West African Court of Appeal & Privy Council

REX V. NWEZE

REX

V.

MICHAEL NWEZE

WEST AFRICAN COURT OF APPEAL HOLDEN AT LAGOS, NIGERIA

27TH DAY OF JULY, 1940

LEX (1940) – VI WACA PP. 190 – 191

OTHER CITATION(S)

2PLR/1940/44 (WACA)

(1940) VI WACA PP. 190 – 191

BEFORE THEIR LORDSHIPS:

KINGDON, C.J., NIGERIA

CAREY, J.

BROOKE, J.

BETWEEN:

REX — Respondent.

AND

MICHAEL NWEZE — Appellant

REPRESENTATION

J. S. R. Cole — for Crown

A. Alakija — for Appellant

ISSUE(S) FROM THE CAUSE(S) OF ACTION

CRIMINAL LAW AND PROCEDURE: Perjury committed before the face of the Court during the pendency of an ongoing Criminal trial — How properly treated pursuant to section 41 of the Criminal Procedure Ordinance — Where action is taken before the close of trial — Legal effect

DECISION(S) OF THE WEST AFRICAN COURT OF APPEAL

Held:

1.     There is no rule of law which prevents a Judge before whom perjury is committed from taking action immediately under section 41 of the Criminal Procedure Ordinance, but it is a wise precaution to postpone such action until after the close of the case under trial.

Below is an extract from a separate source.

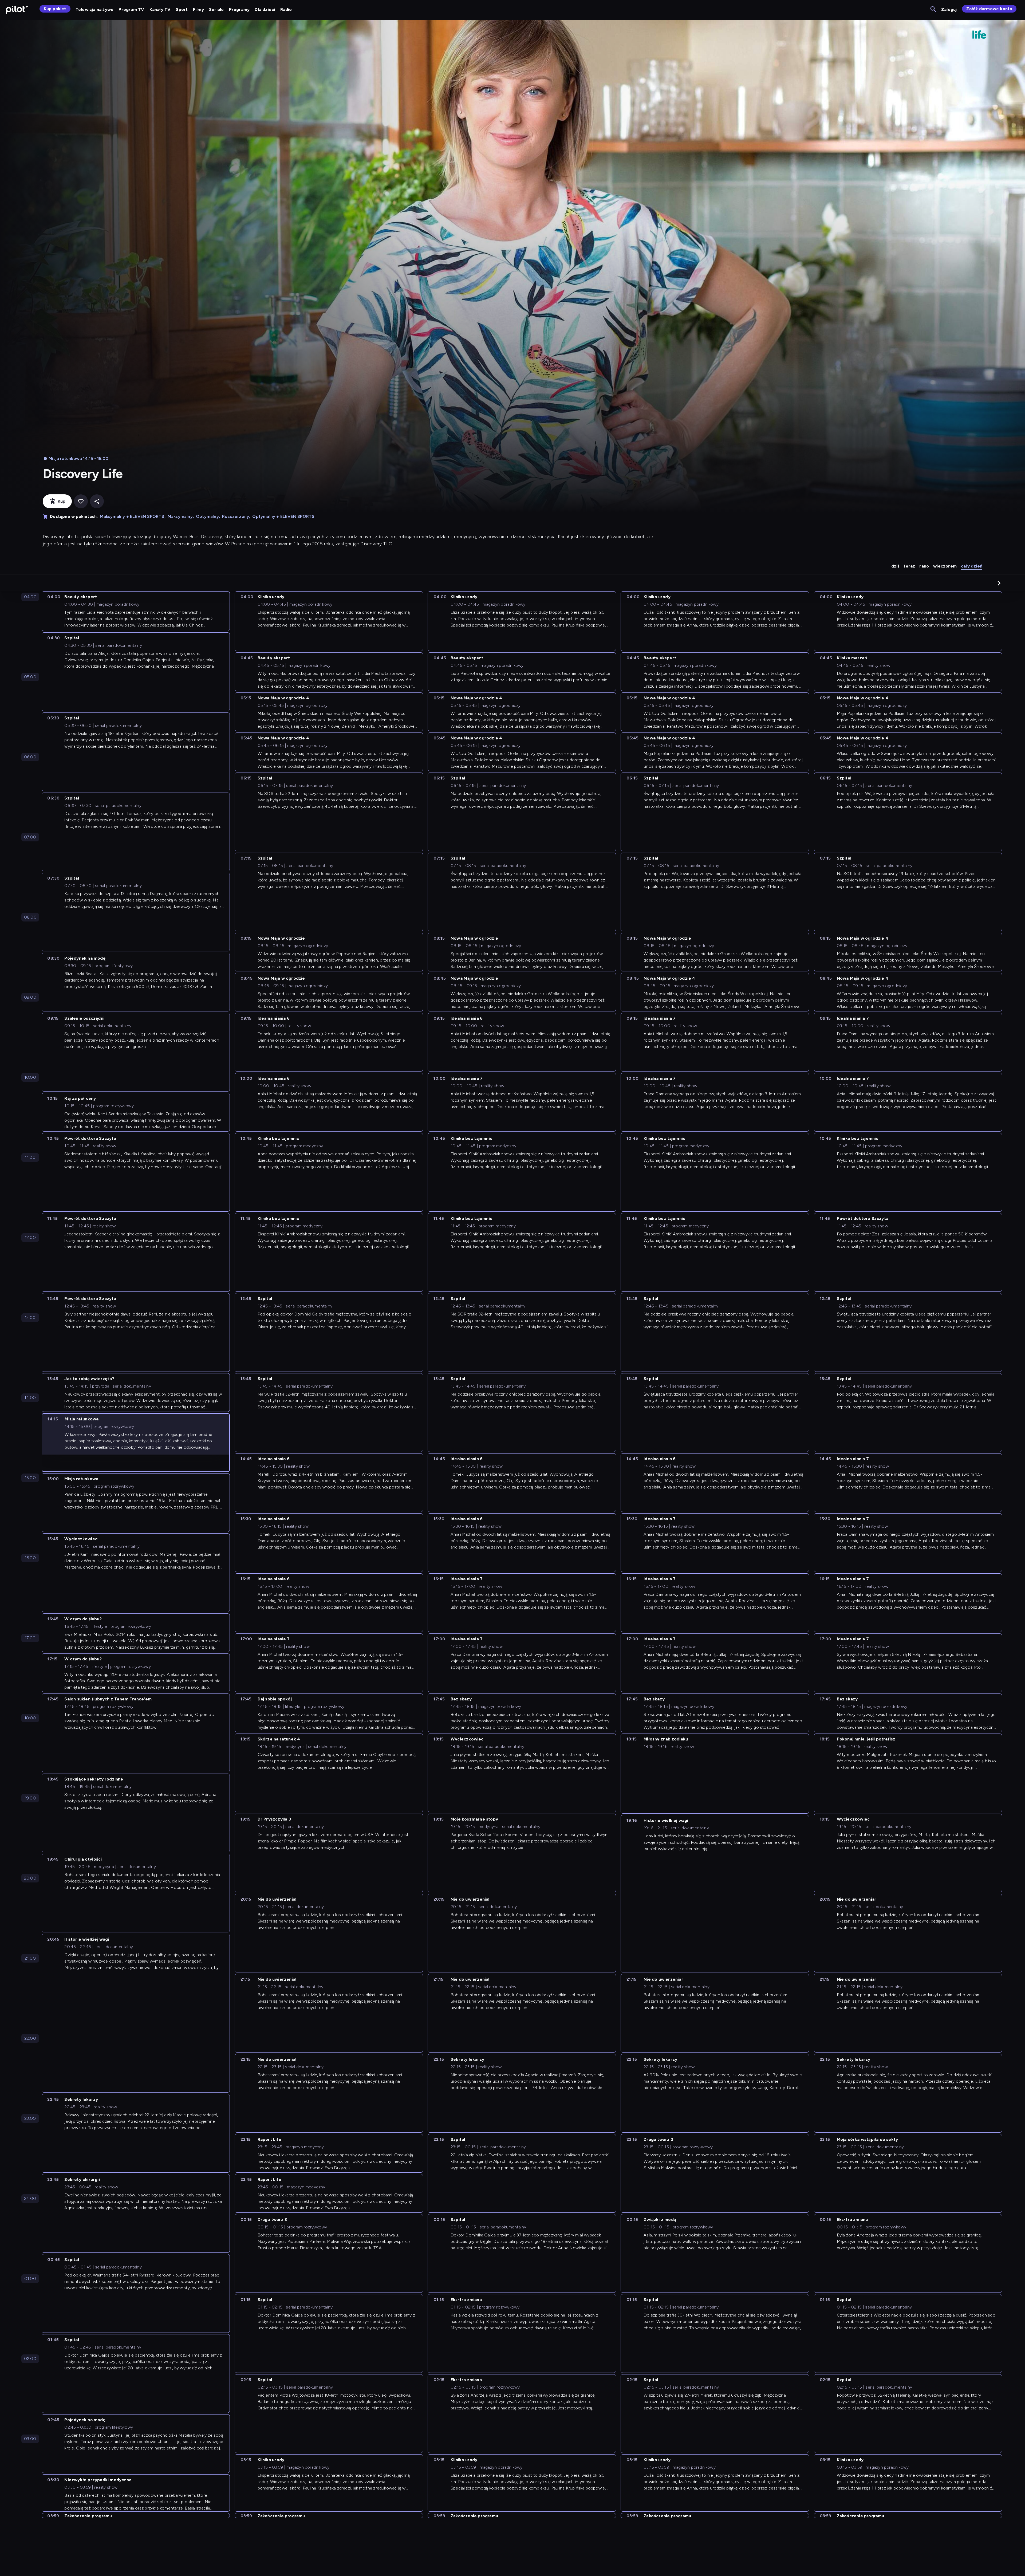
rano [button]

2.     Where action is taken in a criminal trial before the close of the trial, and the accused person thereafter is convicted and then appeals on the ground that the fair trial of the case was prejudiced by such action, the appellate Court will examine the proceedings very carefully to ascertain whether in fact prejudice resulted, and, if it did, it may be necessary to quash the conviction.

3.     In this case no prejudice resulted, Conviction upheld.

MAIN JUDGMENT

The following joint judgment was delivered:

KINGDON, C.J., CAREY AND BROOKE JJ.

In this case the Appellant was charged in the High Court of the Calabar-Aba Judicial Division jointly with another man with stealing a motor tyre, contra. sec. 390 of the Criminal Code.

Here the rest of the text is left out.